French president Nicolas Sarkozy launched an astonishing attack on Britain's attitude to Europe last night.

The furious French leader was branded the 'new de Gaulle' after claiming the British can't comprehend Europe because we are 'an island'.

'You come from an island, so maybe you don't understand the subtleties of European construction,' he snapped at BBC Newsnight's economics editor Paul Mason.

Mr Sarkozy had been asked whether it was right for the European Union to be attempting to block an EU referendum and install a coalition government in Greece.

Imagine Sarkozy stroking Mulcair's ego, appealing to him as a fellow Frenchman, commiserating on how exhausting it must be for Mulcair to have to deal with so many of the unsubtle Anglos.

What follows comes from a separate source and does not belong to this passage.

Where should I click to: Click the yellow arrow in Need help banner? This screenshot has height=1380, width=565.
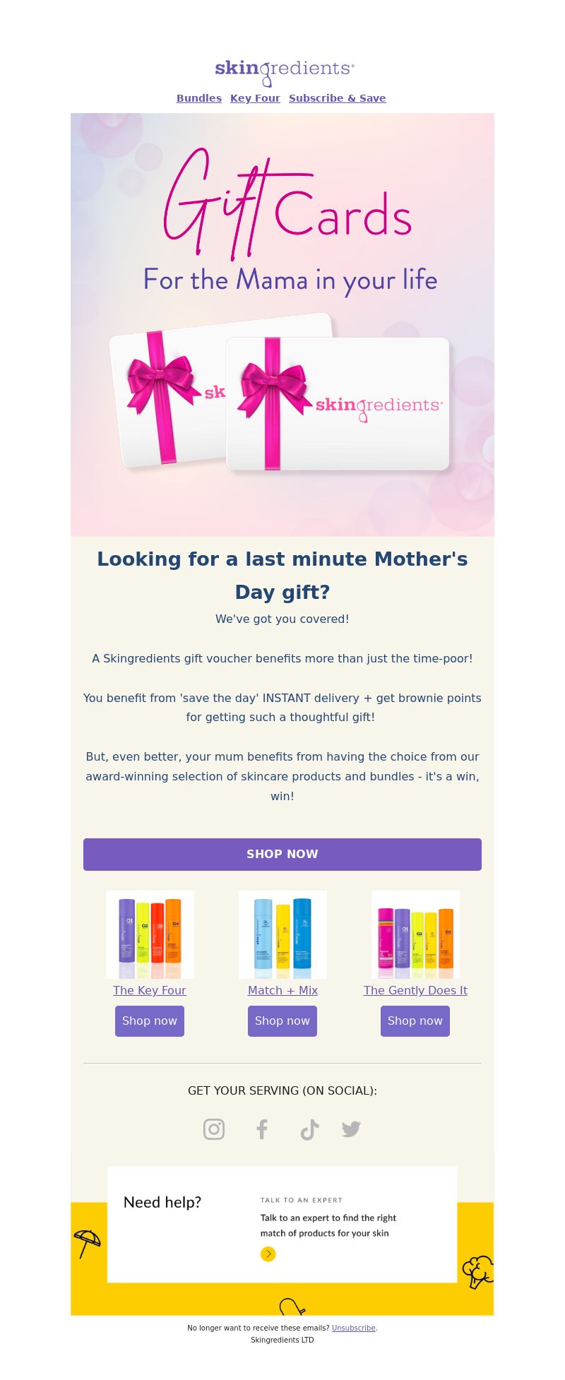pos(268,1254)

None of the other dual-citizenships likely to be held by a Canadian prime minister (British-Canadian, Australian-Canadian, Jamaican-Canadian, and so on) makes me imagine a situation in which that appeal to the "natural superiority" of the Brit-Aussie-Jamaican-whatever makes any sense.

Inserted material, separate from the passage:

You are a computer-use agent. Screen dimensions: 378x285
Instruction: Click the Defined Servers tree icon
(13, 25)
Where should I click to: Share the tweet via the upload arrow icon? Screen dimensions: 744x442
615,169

Just the French.  Arrogance from their ruling elite comes as natural as breathing. 

Hey, maybe there's a reason why Mulcair would hold on to that French citizenship despite the political damage it is likely to inflict on him in English Canada.  I suppose if there's a chance that I might be caught with my Polanski showing, I would like to know that I could run to the extradition-proof safety of France where that sort of thing doesn't bother the ultra-sophisticated French.  For Thomas Mulcair's sake, I hope his intransigence over the issue of Canadians wanting a Canadian prime minister, no ifs or buts, is rooted in something less unseemly.

Then again, I'm English, so of course I can't be expected to understand the subtleties.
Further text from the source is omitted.